India witnessed nearly 135 major land transactions in 2024, a significant increase from 90 deals the previous year. These deals were primarily concentrated in key metropolitan areas, including Delhi-NCR, Bengaluru, Mumbai, Chennai, Hyderabad, Kolkata, and Pune.
Delhi-NCR led the charts with over 40 land deals, with Gurugram accounting for over 60% of these transactions, followed by Noida and Greater Noida, which collectively contributed 25% of the region’s total deals.
Bengaluru reported approximately 30 land transactions, while Mumbai and Chennai recorded 25 and 15 deals, respectively.
The increase in activity across regions can be attributed to growing demand for residential projects, a strong economic outlook, and supportive government policies.
Residential or housing projects dominated the market, accounting for more than 60% of the total transaction volume, equivalent to approximately 1,190 acres — a 70% increase from 2023.

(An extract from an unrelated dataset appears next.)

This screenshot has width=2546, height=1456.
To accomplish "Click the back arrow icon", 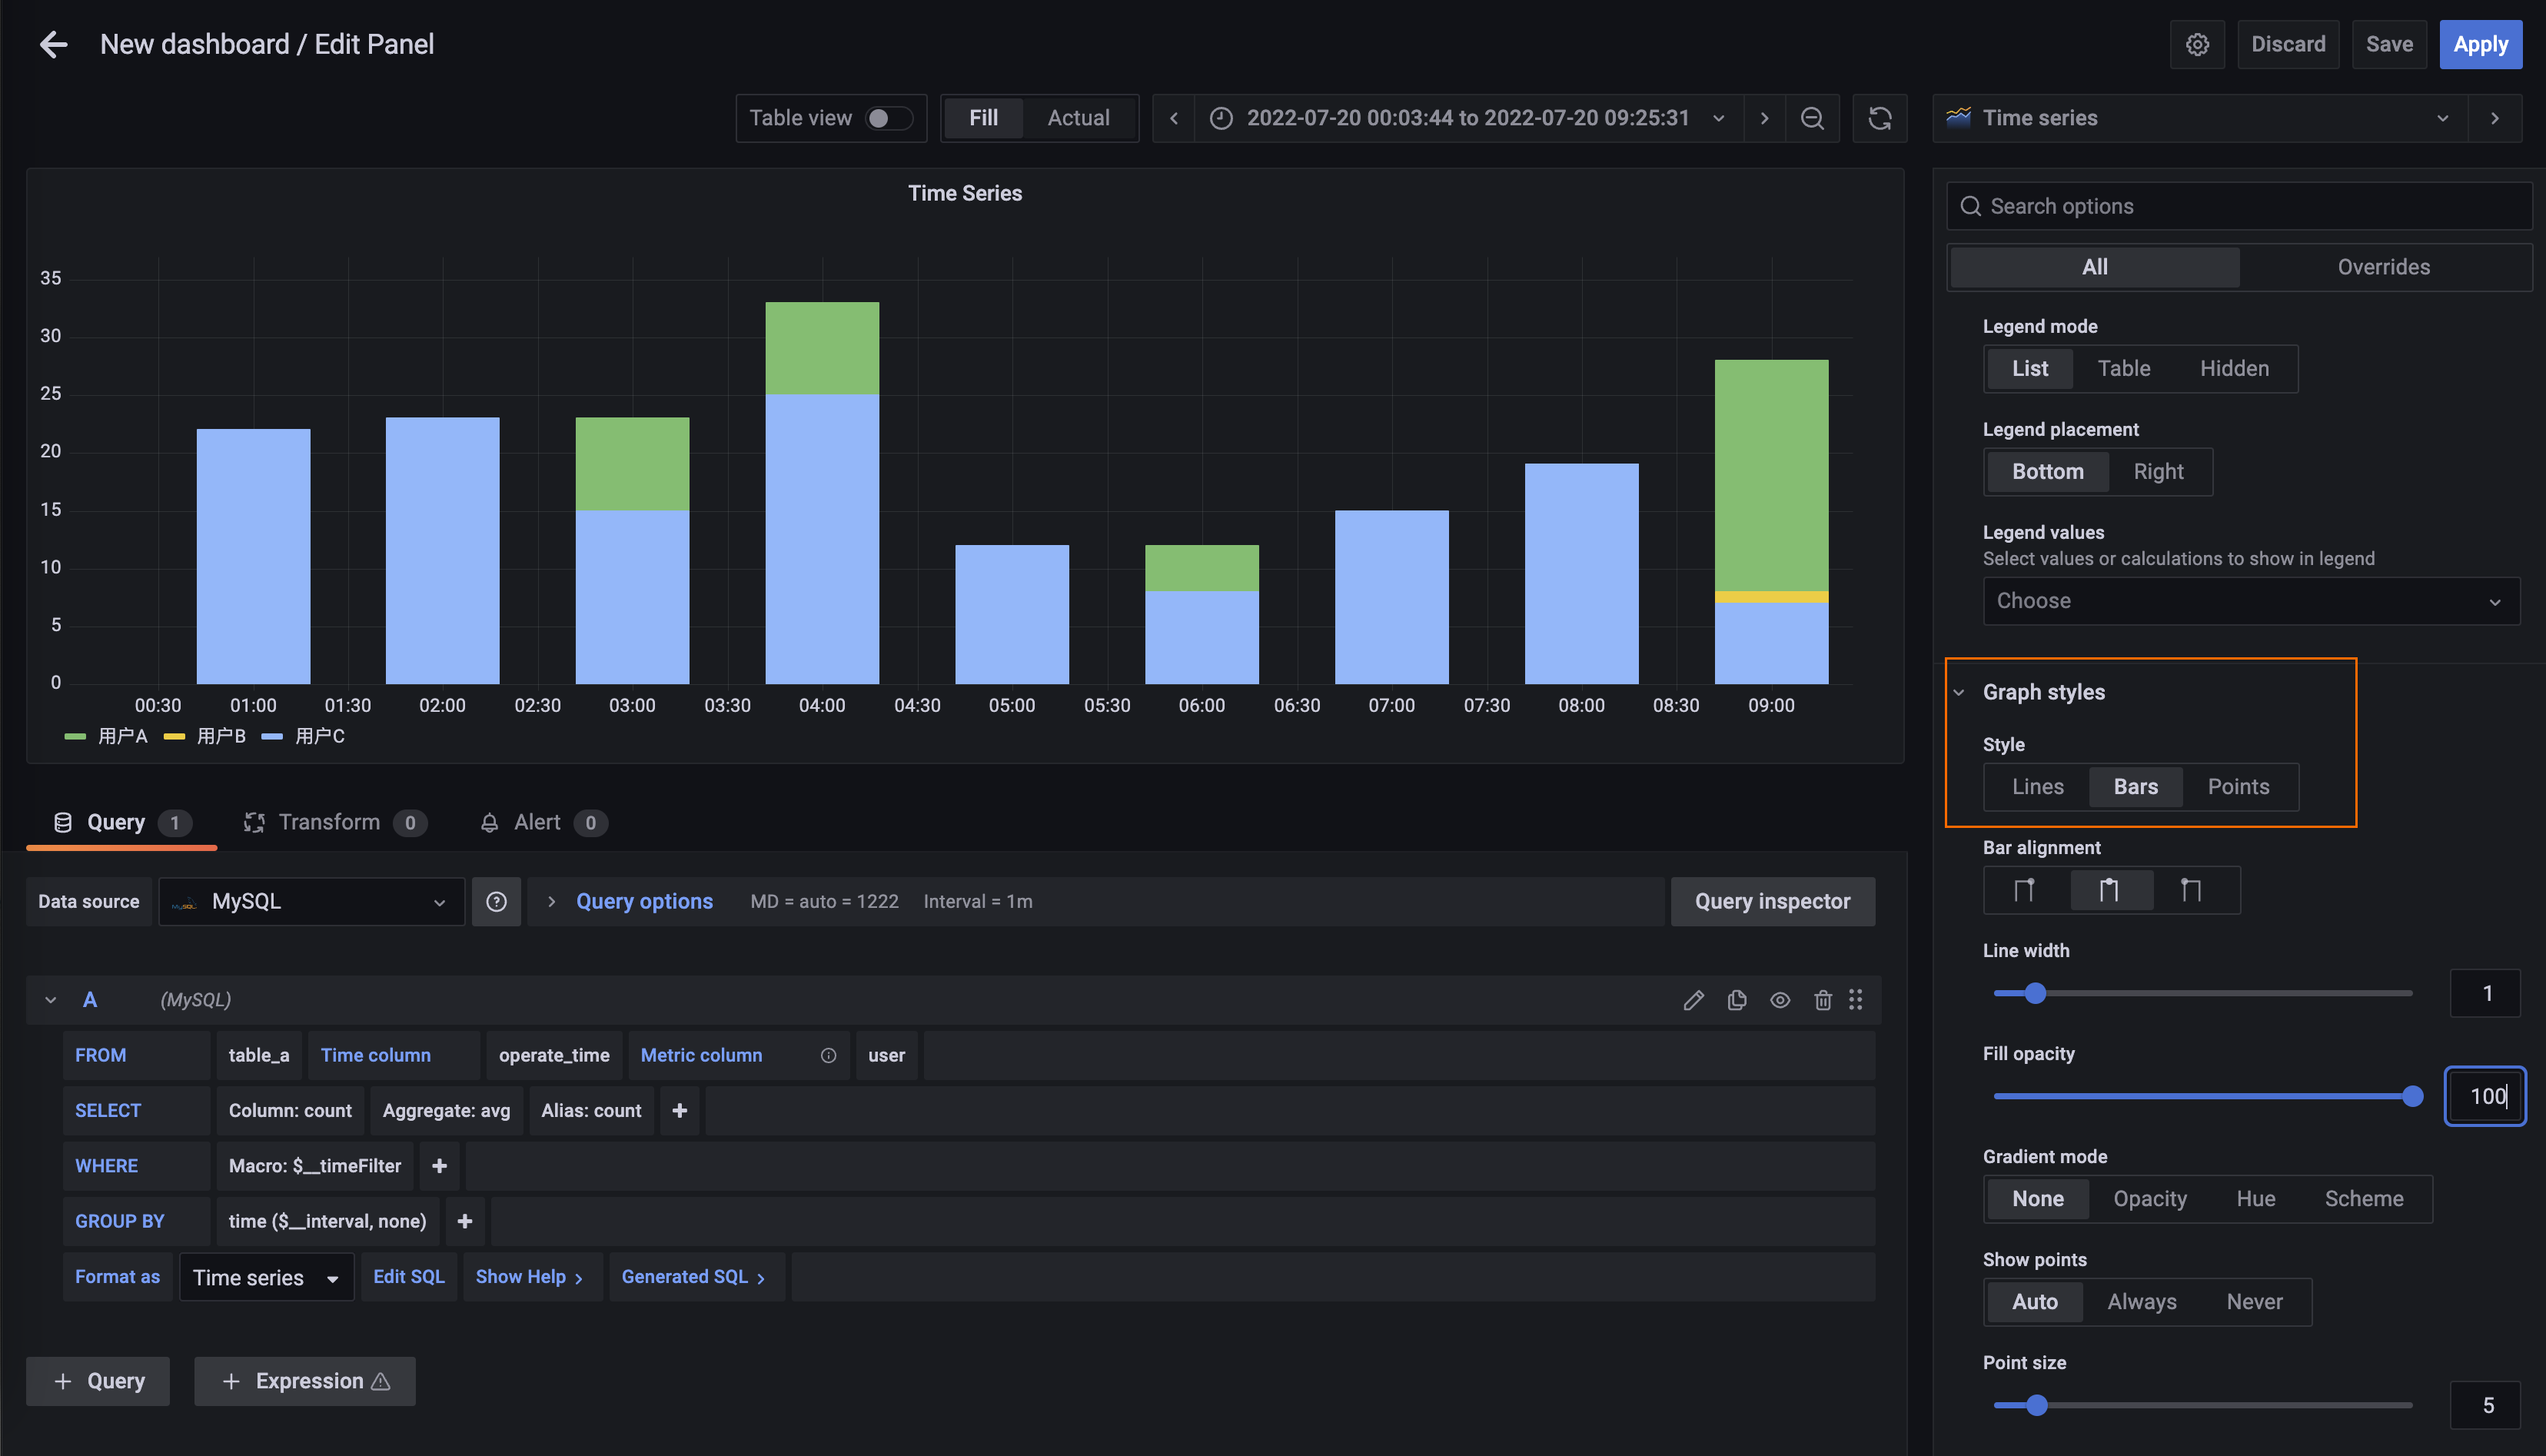I will pyautogui.click(x=53, y=44).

Data centers contributed around 200 acres or 10% of the transaction volume, reflecting heightened investor interest in this segment.
Industrial and warehousing parks covered approximately 580 acres, highlighting continued demand for manufacturing and storage spaces.
Mixed-use developments and hospitals together accounted for 15% of the volume, demonstrating a diversification in investment preferences. Meanwhile, retail and office spaces each contributed 5% of the total, driven by the evolving market needs for modern workspaces and shopping experiences.
“The residential segment is flourishing due to rising urbanization, favorable policies, and increased affordability,” Magazine noted. He further highlighted that the growth of data centers and office spaces underscores India’s emergence as a global hub for digital and corporate infrastructure. This momentum positions India as a leading destination for real estate investments in 2024.